START Exercise data
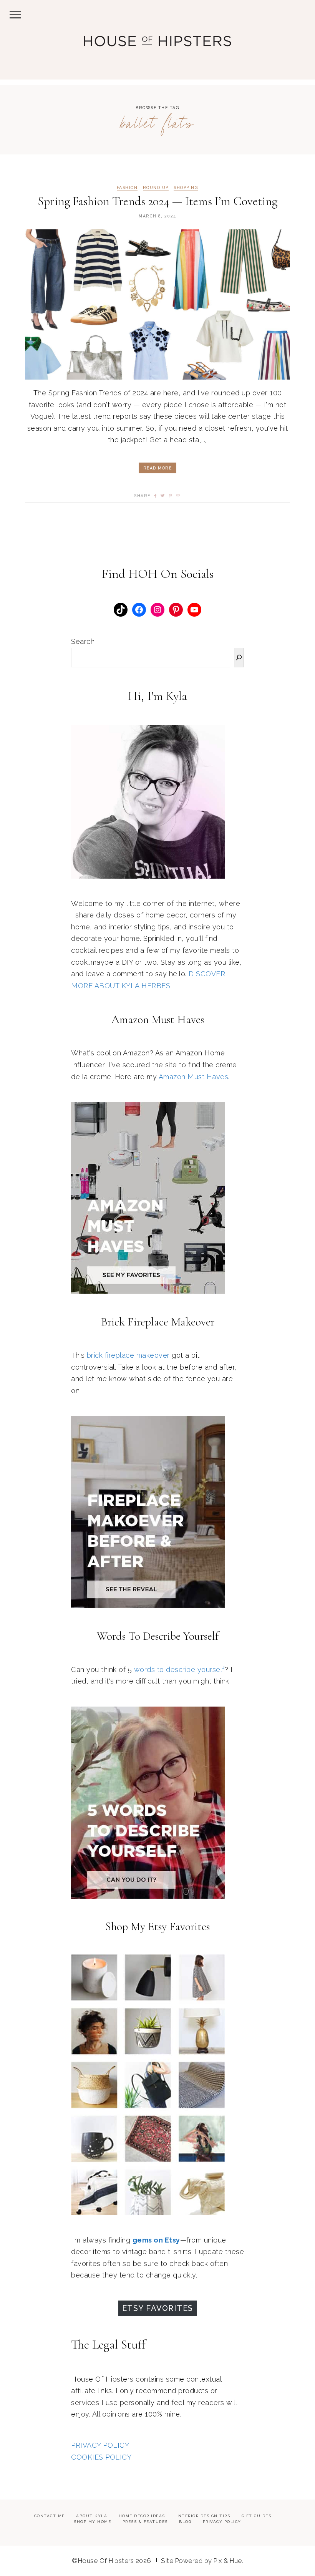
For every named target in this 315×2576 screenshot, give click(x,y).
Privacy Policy (222, 2522)
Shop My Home (92, 2522)
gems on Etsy (156, 2240)
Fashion (127, 188)
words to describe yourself (179, 1669)
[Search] (239, 658)
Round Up (156, 188)
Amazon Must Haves (194, 1077)
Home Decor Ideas (142, 2516)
END Exercise data
Work instruction
Every line above should be returned exactly; the pictures stay out.

Finished task
For every named target in this 315×2576 screenshot, give click(x,y).
Privacy Policy (222, 2522)
Shop My Home (92, 2522)
gems on Etsy (156, 2240)
Fashion (127, 188)
words to describe yourself (179, 1669)
[Search] (239, 658)
Round Up (156, 188)
Amazon Must Haves (194, 1077)
Home Decor Ideas (142, 2516)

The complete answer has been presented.